That other thread is about flipping edges in F2L not BLD.

There are loads of good edge flips and it's fun to work them out. Try (M' U)4 and see what it does. Now you can mess with doing that alg twice with another move in between - for example, do it twice with a U2 between.


----------



## Berd (Nov 15, 2016)




----------



## newtonbase (Nov 15, 2016)

To flip edges UF and UB - M' U' M' U' M' U' M' U2 M' U' M' U' M' U' M'
To flip all top edges M' U' M' U' M' U' M' U M' U' M' U' M' U' M' U 
To flip edges UR and DF (buffer) M' U M' U M' U M U M' U M' U M' U M U or switch U to U' for UL and DF. 
The first 2 are from @Berd, not sure about the last one.


----------



## mark49152 (Nov 15, 2016)

newtonbase said:


> To flip edges UF and UB - M' U' M' U' M' U' M' U2 M' U' M' U' M' U' M'
> To flip all top edges M' U' M' U' M' U' M' U M' U' M' U' M' U' M' U
> To flip edges UR and DF (buffer) M' U M' U M' U M U M' U M' U M' U M U or switch U to U' for UL and DF.
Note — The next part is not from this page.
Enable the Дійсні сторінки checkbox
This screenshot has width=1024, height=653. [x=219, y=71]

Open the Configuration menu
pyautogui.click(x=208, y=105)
For those interested in figuring things out, all these are derived from the (M' U)4 root I mentioned above.

(M' U')4 U' (M' U')4 U

(M' U')4 U2 (M' U')4 U2

(M' U)4 (U' M2 U) (M' U)4 (U' M2 U)

To flip all on bottom try (M' U)4 D (M' U)4 D'


----------



## newtonbase (Nov 15, 2016)

mark49152 said:


> For those interested in figuring things out, all these are derived from the (M' U)4 root I mentioned above.





mark49152 said:


> (M' U')4 U' (M' U')4 U
> 
> (M' U')4 U2 (M' U')4 U2
> 
> ...


I don't think I've ever successfully flipped 4 edges in a 3BLD solve as I tend to make a hash of the setups but they are nice algs for absent minded fiddling.


----------



## Berd (Nov 15, 2016)

newtonbase said:


> I don't think I've ever successfully flipped 4 edges in a 3BLD solve as I tend to make a hash of the setups but they are nice algs for absent minded fiddling.
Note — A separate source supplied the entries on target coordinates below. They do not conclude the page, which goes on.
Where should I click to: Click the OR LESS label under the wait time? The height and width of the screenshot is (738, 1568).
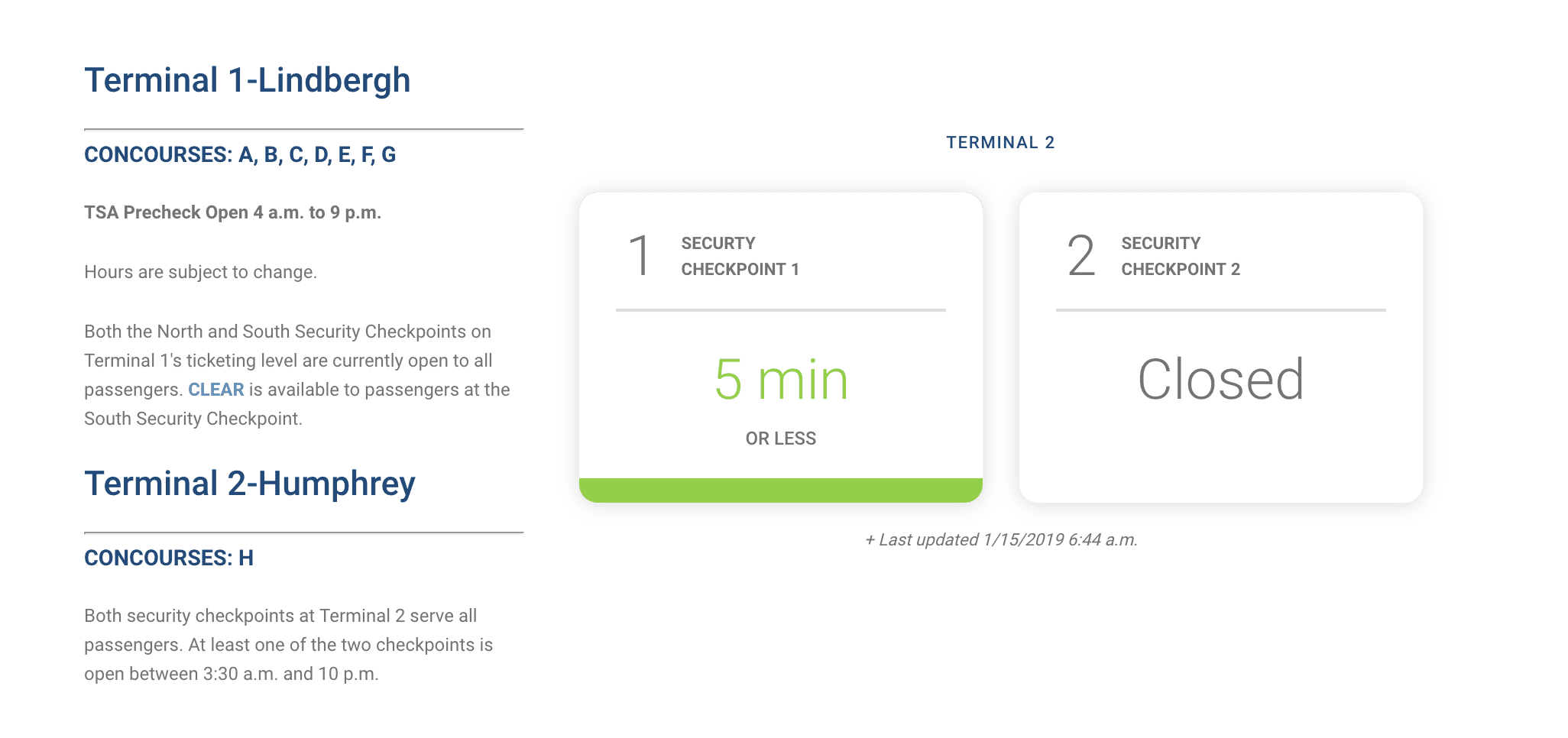pos(780,438)

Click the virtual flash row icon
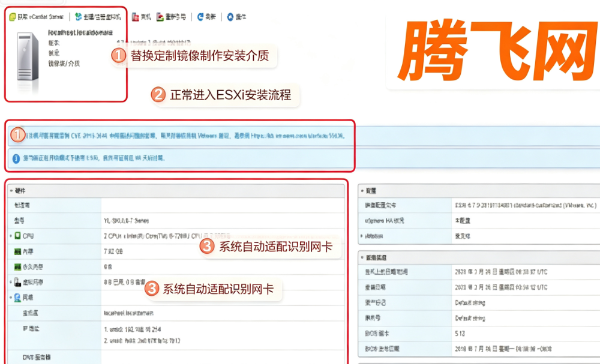[x=17, y=282]
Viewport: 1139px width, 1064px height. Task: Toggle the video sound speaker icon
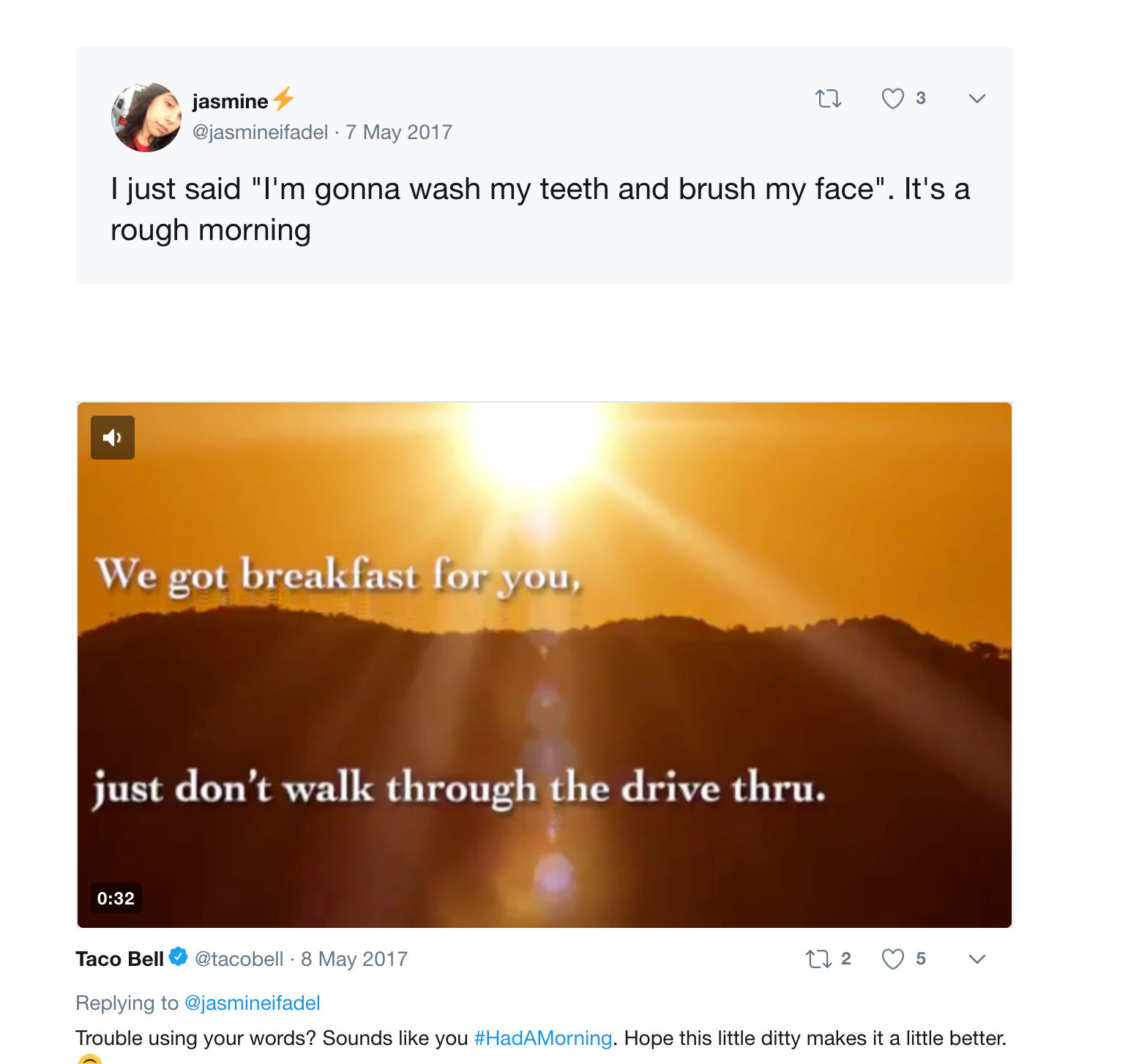(113, 438)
I had a 3bld the other day that was an R' to 4 flip.


----------



## mark49152 (Nov 15, 2016)

Berd said:


> I had a 3bld the other day that was an R' to 4 flip.


Yeah one of Jay's videos shows a solve like that. It doesn't happen often but it is definitely useful to know a few different 2-flips including ones that don't include the buffer.


----------



## newtonbase (Nov 15, 2016)

Off topic but while looking at my edge flip list I came across Daniel Lin's list of MU edge comms which I had completely forgotten about. I must have stored it in anticipation of using it when I'm better at 3BLD. That might be now.


----------



## mark49152 (Nov 15, 2016)

newtonbase said:


> Daniel Lin's list of MU edge comms


Sounds interesting - link?


----------



## newtonbase (Nov 16, 2016)

mark49152 said:


> Sounds interesting - link?


https://www.speedsolving.com/forum/...-cubing-discussion.27436/page-74#post-1184382


----------



## leeo (Nov 27, 2016)

I have two edge flip algs. in my repertoire for BLD: 
flip UB and UL: L' U2 L2 . U L' U' L' . U2 . R B L B' R
flip UB and FD: U' Fw U F U' . F' Fw' . U2 F2 . U F' U' F' U'
the F2 in the second alg is a bit awkward: I simply twist the F face twice with my left thumb, but the rest flows nicely.


----------



## mark49152 (Nov 27, 2016)

leeo said:


> I have two edge flip algs. in my repertoire for BLD:
> flip UB and UL: L' U2 L2 . U L' U' L' . U2 . R B L B' R
> flip UB and FD: U' Fw U F U' . F' Fw' . U2 F2 . U F' U' F' U'


Hmmm. Maybe you should look around and see if there's something better?


----------